PROBLEM TO WORK ON:
Rewrite each of the entries below with every "screenshot" changed to "screen capture" and nothing else altered. Omit the pictures.

Stored items:
------------------------------------------------

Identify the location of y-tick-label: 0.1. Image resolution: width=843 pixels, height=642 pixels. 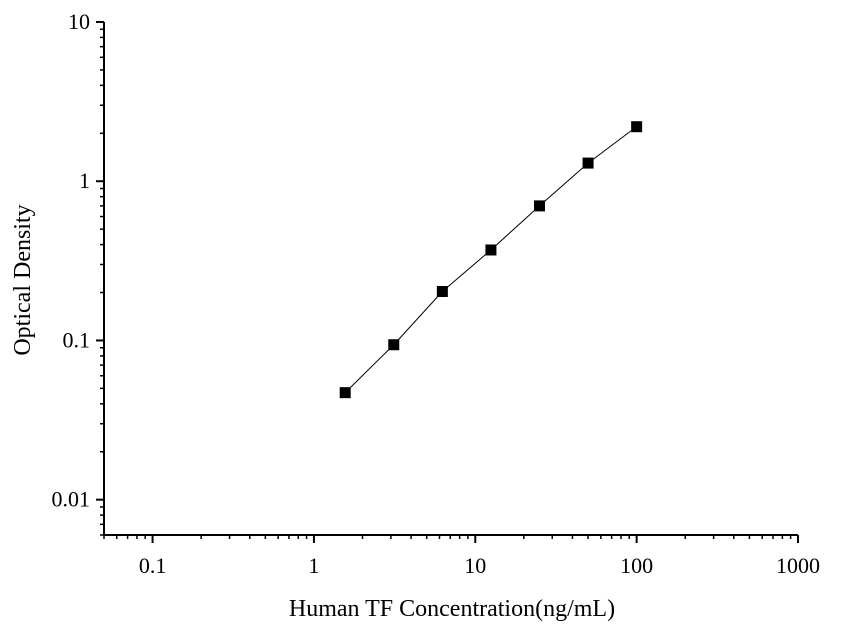
(77, 340).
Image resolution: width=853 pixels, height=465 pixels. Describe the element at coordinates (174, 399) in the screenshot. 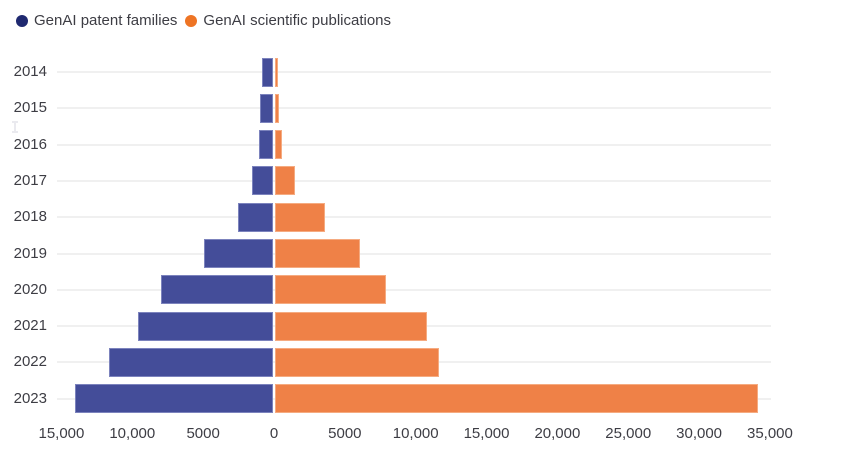

I see `patent-families-bar-2023` at that location.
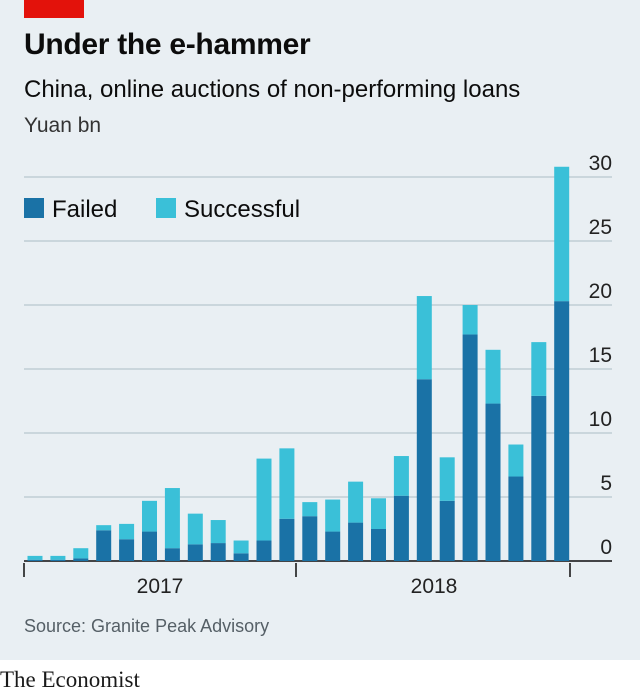 Image resolution: width=640 pixels, height=697 pixels. I want to click on source-note: Source: Granite Peak Advisory, so click(147, 626).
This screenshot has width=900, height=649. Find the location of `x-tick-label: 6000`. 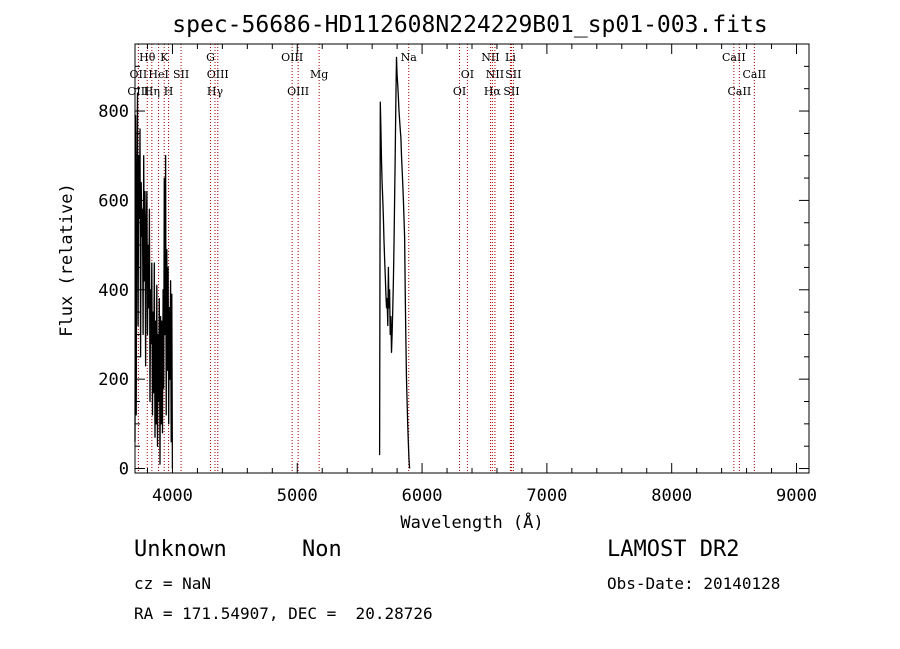

x-tick-label: 6000 is located at coordinates (422, 496).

------------------------------------------------

EXERCISE RESPONSE:
Identify the location of y-tick-label: 0.1. Image resolution: width=843 pixels, height=642 pixels. 
(77, 340).
Image resolution: width=853 pixels, height=465 pixels. Describe the element at coordinates (174, 399) in the screen capture. 

I see `patent-families-bar-2023` at that location.
 Image resolution: width=640 pixels, height=697 pixels. I want to click on source-note: Source: Granite Peak Advisory, so click(147, 626).
This screen capture has width=900, height=649. Find the location of `x-tick-label: 6000`. 

x-tick-label: 6000 is located at coordinates (422, 496).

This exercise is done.